Oyakodon is a comforting and hearty Japanese dish that translates to “parent and child bowl,” a name inspired by the combination of chicken (the parent) and egg (the child). This flavorful one-bowl meal features tender pieces of chicken simmered with onions in a savory, slightly sweet sauce made from soy sauce, dashi, and mirin. The dish is topped with softly scrambled eggs, which gently cook over the chicken, creating a rich and silky texture. Served over a steaming bowl of white rice, Oyakodon is the perfect balance of savory, umami-rich flavors with the satisfying warmth of a complete meal. It’s a popular dish in Japanese homes, often served for a quick and comforting dinner. Simple to prepare and packed with flavor, Oyakodon brings together the best of Japanese comfort food in one easy dish.
Ingredients:
- 2 boneless, skinless chicken thighs (or breasts), cut into bite-sized pieces
- 1 small onion, thinly sliced
- 2 large eggs
- 1 tablespoon vegetable oil
- 1/4 cup soy sauce
- 1/4 cup mirin (or dry sherry if unavailable)
- 1/4 cup dashi stock (or chicken broth if unavailable)
- 1 tablespoon sugar
- 1/2 teaspoon salt (or to taste)
- Freshly ground black pepper, to taste
- 2 servings of steamed white rice (preferably short-grain or sushi rice)
- Chopped green onions or shichimi togarashi (Japanese chili powder) for garnish (optional)
Instructions:
- Prepare the ingredients: Begin by slicing the onion thinly and cutting the chicken thighs (or breasts) into bite-sized pieces.

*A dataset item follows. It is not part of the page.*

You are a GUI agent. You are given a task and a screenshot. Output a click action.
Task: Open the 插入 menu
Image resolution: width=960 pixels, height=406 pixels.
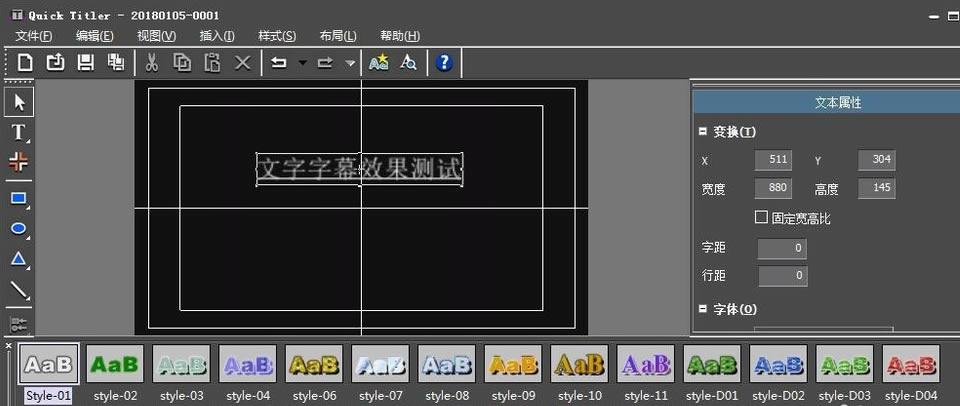tap(217, 36)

Set the eggs aside, beaten lightly in a bowl.
- Cook the chicken and onion: Heat the vegetable oil in a medium-sized skillet or frying pan over medium heat. Add the sliced onion and sauté for 2-3 minutes until softened. Add the chicken pieces to the pan and cook for 4-5 minutes, stirring occasionally, until the chicken is browned on all sides.
- Make the sauce: Once the chicken is cooked through, add the soy sauce, mirin, dashi stock (or chicken broth), sugar, salt, and pepper to the pan. Stir to combine and bring the mixture to a simmer. Let it simmer for 3-4 minutes to allow the flavors to meld and the sauce to slightly reduce.
- Add the eggs: Once the sauce has reduced, pour the beaten eggs evenly over the chicken and onion mixture. Reduce the heat to low, cover the pan, and let it cook for about 3 minutes, or until the eggs are just set but still soft and slightly runny. Be careful not to overcook the eggs, as they should remain tender and creamy.
- Serve: Spoon the hot, cooked rice into two bowls. Gently slide the chicken and egg mixture over the rice, ensuring an even distribution of both chicken and egg. The sauce will soak into the rice, making it extra flavorful.
- Garnish and enjoy: Optionally, sprinkle with chopped green onions or a light dusting of shichimi togarashi for a bit of heat and extra flavor. Serve immediately while hot.